Cache memory is a CPU memory, which the microprocessor uses to increase the average speed of the interacting with the general memory of the computer (usually random access memory or RAM). It is one of the upper levels of the memory hierarchy. The cache uses a small capacity, very fast memory (typically, SRAM), which keeps code of frequently used data. If most of the requests would be processed in memory cache, the average delay would be close to the delays of the cache. When the CPU needs to address the memory for reading or writing data, it starts with checking if there is a copy of it in the cache. If successful, the processor performs an operation using a cache with very small latency, increasing overall performance by that.

Today, most microprocessors have multi-lavel cache: instruction cache to speed up loading of machine code, a data cache to speed the reading and writing of the data, and the TLB to speed up the translation of a virtual (mathematical) addresses to physical addresses for both data and instructions. Memory cache is often built as a three-level cache (L1, L2, L3).

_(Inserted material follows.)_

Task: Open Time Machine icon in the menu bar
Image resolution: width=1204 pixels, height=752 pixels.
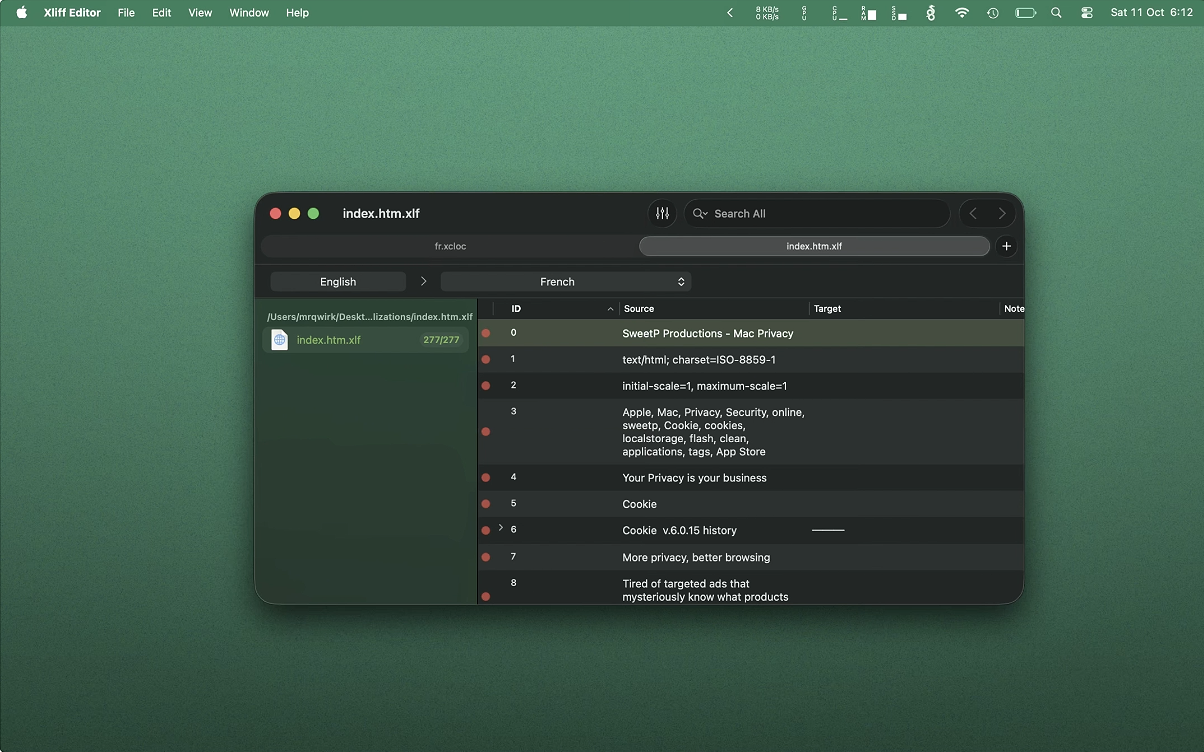Action: tap(992, 13)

At the dawn of microprocessor technology, the difference between the access time of the general memory and the processor registers was not so great. However, since the 80s of the twentieth century, the gap in the performance has significantly grown. The speed of the cache grew faster than that of RAM, especially in terms of operation frequency, so the RAM has become a bottleneck for the system performance. Although the same type of the fast memory as for cache can be used for the general memory, a more economical way was chosen: to use excessive amounts of relatively slow, but cheap memory, and a small amount of fast cache memory to reduce the performance gap.

For modern processors, it usually takes more than one clock cycle to read the data from the cache. The execution of programs is sensitive to delays in reading data from the first level cache. A lot of efforts was given to speed up the memory caches.